Ketika Operation Midnight Hammer dijalankan—sebuah nama yang bahkan terdengar seperti judul film gagal di Netflix—pentagon menyombongkan keberhasilan bom bunker-buster mereka menghancurkan fasilitas nuklir Fordow, Natanz, dan Isfahan. Puluhan ilmuwan dan personel militer Iran tewas, infrastruktur hancur, dan dunia pun dibiarkan bertanya-tanya: sejak kapan membunuh ilmuwan dianggap solusi damai? Ini bukan strategi, ini teror yang dibungkus kemasan hukum.
Lebih memilukan, ketika pengeboman ini berlangsung, sebagian media massa Amerika justru lebih sibuk meliput rating polling kampanye pemilu daripada dampak geopolitik dari tindakan brutal itu. Di era informasi, perhatian publik bukan diarahkan pada kematian, tapi pada siapa yang trending. Dunia ini memang tak kekurangan pelaku kekerasan, yang kurang hanyalah audiens yang peduli.
Trump, dengan segala kelancangannya, tak ubahnya seperti murid paling berisik dalam kelas yang terus-menerus mengganggu pelajaran tanpa pernah paham isi buku. Ia mengklaim bahwa Iran “tidak akan bisa membangun lagi” kemampuan nuklirnya, seolah bangunan ilmiah itu bisa dihancurkan hanya dengan bom dan ancaman. Tapi sains tidak bekerja seperti bangunan perkantoran yang bisa diratakan dan dilupakan. Ilmu pengetahuan dibangun dari pengetahuan kolektif, dari tekad, dan dari memori. Ilmuwan yang dibunuh memang tidak bisa kembali, tapi gagasan dan prinsip yang mereka tanamkan tak bisa dibom.
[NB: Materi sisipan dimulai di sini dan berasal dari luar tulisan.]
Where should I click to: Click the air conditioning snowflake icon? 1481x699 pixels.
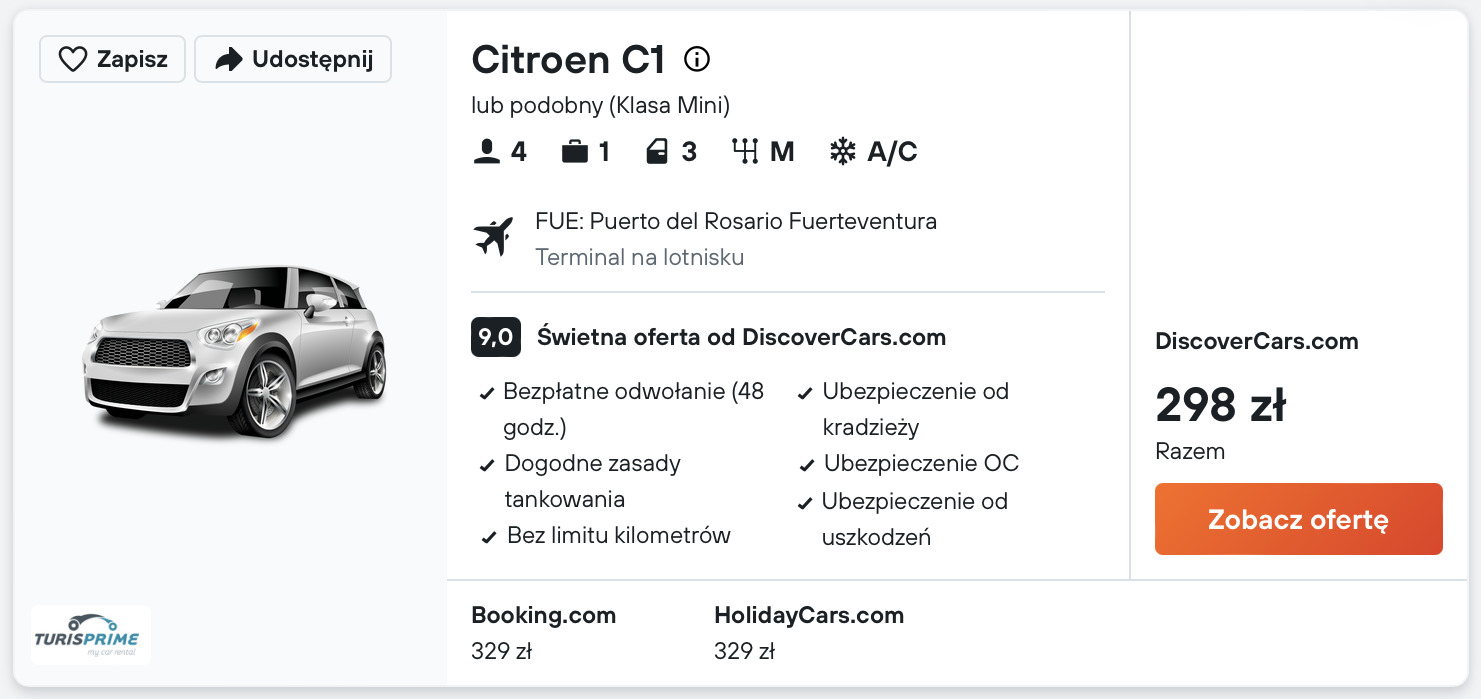pos(843,152)
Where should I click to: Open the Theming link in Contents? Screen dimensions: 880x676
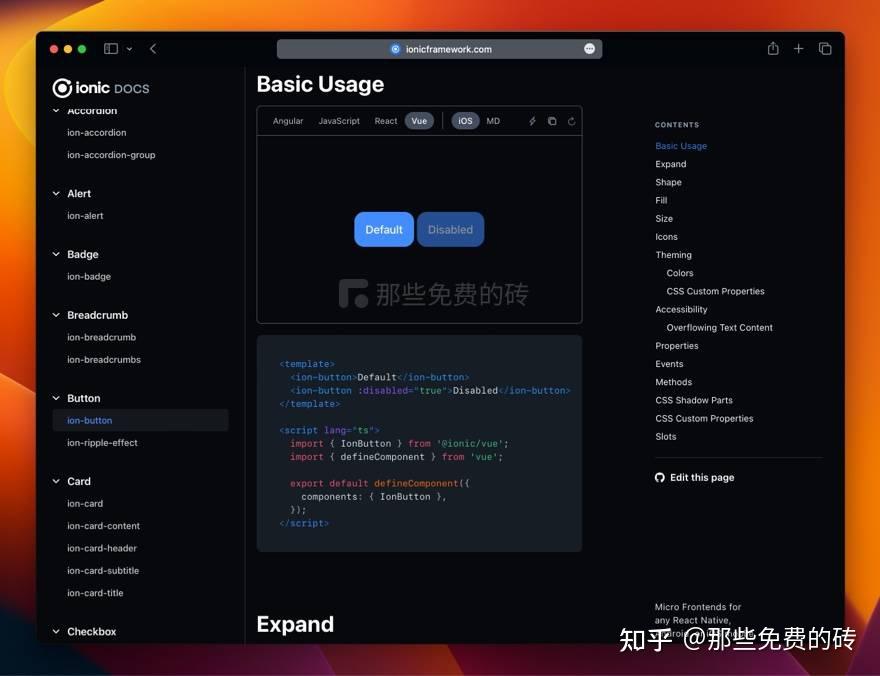pos(673,254)
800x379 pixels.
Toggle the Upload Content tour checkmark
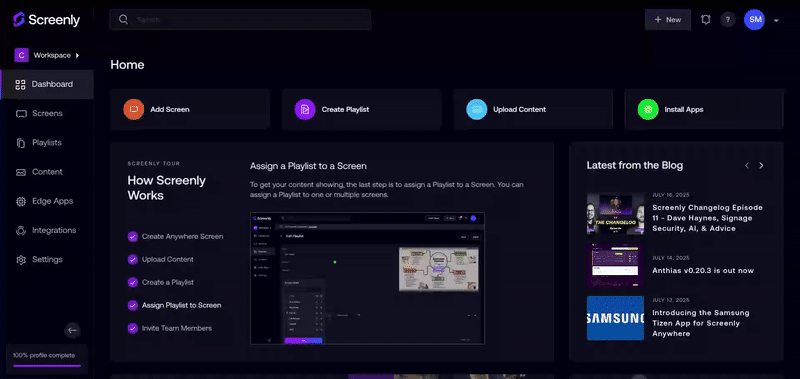click(133, 259)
Inilah yang tidak dipahami Trump: bahwa dominasi bukan hanya soal senjata, tapi juga soal nilai dan ketekunan.
Dan meski Iran mengalami kerusakan besar, pernyataan Araghchi menunjukkan satu hal: bahwa yang dibombardir bukanlah kehendak nasional mereka. Kata-katanya—”kami membangun program ini dengan darah dan air mata”—lebih dari sekadar retorika. Itu adalah pengingat bahwa teknologi, jika dijalani dengan keyakinan dan ketekunan, tak bisa dihancurkan dengan mesiu.
Tapi tentu saja, bagi sebagian orang di dunia, terutama mereka yang duduk nyaman di kursi berlapis kulit Gedung Putih, dunia ini bukan tentang prinsip. Ini tentang kontrol. Tentang siapa boleh punya kekuatan, siapa boleh punya suara. Dalam dunia Trump, Iran bukan hanya musuh—ia adalah cermin, yang jika terlalu jernih akan memperlihatkan betapa munafiknya klaim moral AS selama ini.
Kita pun, dari tanah Nusantara yang pernah dijajah dan disubversi, bisa belajar sesuatu dari absurditas ini. Bahwa ada semacam pola yang terus berulang: negara-negara kuat selalu merasa punya hak untuk mengatur yang lemah, selalu merasa paling benar, paling tahu arah dunia. Padahal sejarah membuktikan, kekuatan militer bukan jaminan kebijaksanaan. Bahkan, dalam banyak kasus, kekuatan militer justru adalah penutup dari kemiskinan akal dan miskinnya imajinasi diplomatik.
Jadi, ketika Trump mengancam akan “melenyapkan” program nuklir Iran lebih cepat dari jentikan jari, barangkali kita perlu menjawab dengan senyum getir: karena dunia ini memang sudah lama berjalan di bawah ancaman jentikan jari orang-orang berkuasa. Bedanya, dulu jentikan itu membunyikan musik. Kini, ia menjatuhkan bom.
Dan bila ada satu hal yang tak pernah berubah dari politik adidaya seperti ini, itu adalah keyakinan mereka bahwa yang lain tak akan melawan. Tapi sejarah, dengan segala luka dan darahnya, telah berkali-kali membuktikan bahwa perlawanan selalu tumbuh dari kehancuran, bahwa semangat tak pernah bisa dibom.